Taking inflation out of the equation, these results are 6.4% lower than the ones registered before the pandemic, although they continue the positive trends from recent months.
According to the local regulator, the $48.3m was distributed to different sectors, including $21.9m to the communes and regional governments of each casino, $20.7m in gaming VAT, and $5.5m in income tax.
The casinos totaled $149.8m in gross revenue between January and the end of March, meaning that revenues were 12.2% higher than in 2020, the last period in which casinos were able to operate normally.
“In any case, compared to 2021, when operations were severely limited by the sanitary crisis, the revenues for the first quarter are approximately four times higher,” said the SCJ.
The average spend per visit was $101, or a 30% increase when compared to the first quarter of 2019: “As the regular public returns to casinos, the average spend is closer to the levels seen before the pandemic,” the regulator assured.
A total of 1.4 million people visited casinos in the first three months of the year, representing 54% of the total number of visits before the pandemic.

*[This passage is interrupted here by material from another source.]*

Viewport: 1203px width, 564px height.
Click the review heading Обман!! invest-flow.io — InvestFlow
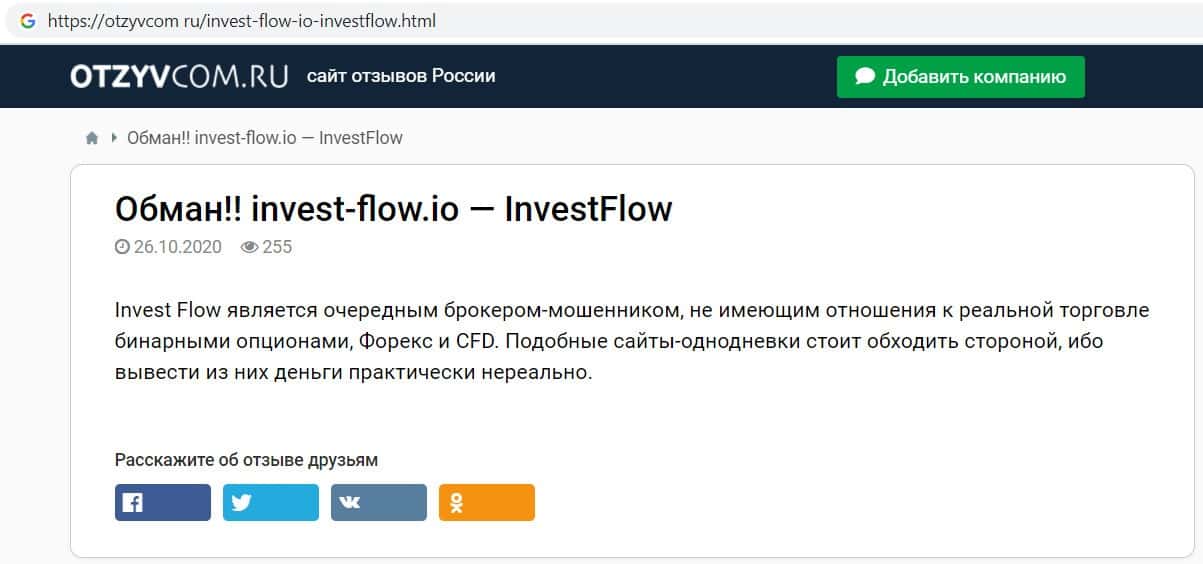pyautogui.click(x=394, y=210)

The monthly average was 494.245, approximately 3000 more than in the fourth quarter of 2021 when casinos welcomed 491,128 people.
The SCJ also highlighted the opening of Enjoy Coquimbo, which started operations on January 21, 2022. The casino made the payment of a specific tax for a proportional amount to the days it operated since its opening, worth around $17m.
“These resources are collected by the General Treasury and made available to the respective municipalities in the same period as they’re received,” said the SCJ.
Back in the fourth quarter of 2021, the casinos’ gross revenues totaled $355m, while December figures reached $55.5m. The casinos not only showed signs of recovery but also exceeded finances from 2019, despite operating with a reduced capacity.
Taking into account the $66.4m in gross income from October ($38.7m in 2019), which was the best month since casinos started operating in 2008, the $53.8m from November ($42.7m in 2019) and the $53.8m in December ($47.4m in 2019), revenues in the last quarter totaled $174.1m, approximately half of what was generated throughout the entire year and $48.9m more than in 2019.